12 Weeks Post Partum

If I was returning to work, yesterday would have been my first day (technically at 11 weeks and change but you get the drill). In my head, I can’t even imagine going to work right now. My life is still upside down and there are new adjustments every day. Halley doesn’t nap anymore during the day so I’m on with her all the time. Our living quarters are a mess and I’m lucky that I can get dinner on the table every night. That’s my accomplishment. Let’s change maternity leave, let’s give moms a chance to spend precious moments with their children and learn to deal with motherhood on their own terms. It is the most rewarding experience of my life and I’d have to think it’s the same for others.

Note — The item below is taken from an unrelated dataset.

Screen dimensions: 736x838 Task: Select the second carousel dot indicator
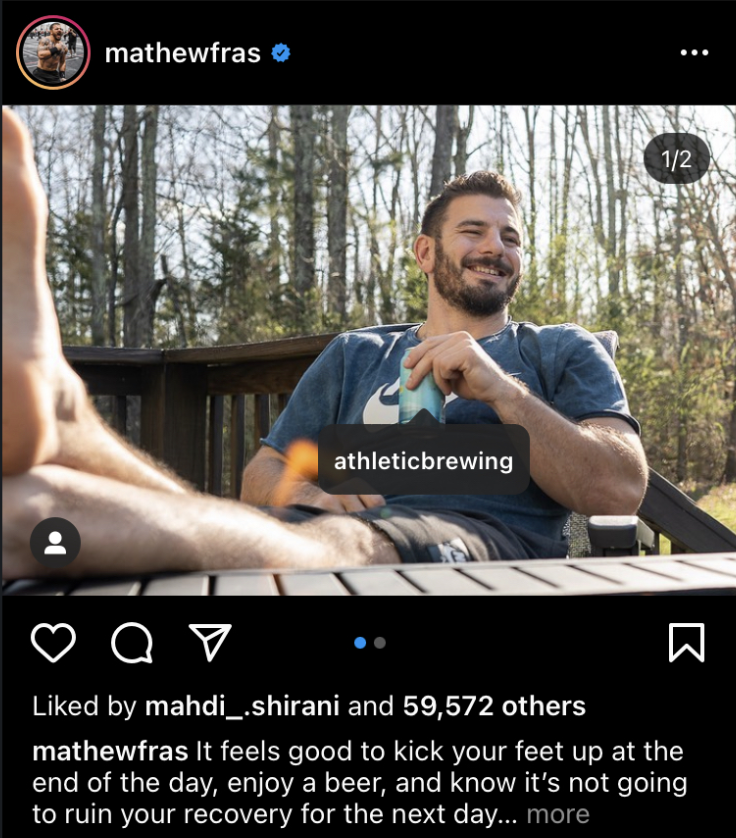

Do I miss going to work? Hmm. To be honest with you, doing my job was 1000x easier than being home with my daughter every day. Sitting at my desk, making phone calls, writing thank yous, etc. No problem. Would I like to work? Perhaps if it was very flexible, from home or part time and local. But going back to a full time job right now just doesn’t even begin to make sense in my mind. More power to those who can and/or want to. I’m not cut out for that stuff. I could barely leave my baby for a few hours to go to wedding (and I was leaving her with my sister).

How did you feel about going back at 12 weeks? Did you?

Thoughts, Questions, Comments … ┬áLeave below.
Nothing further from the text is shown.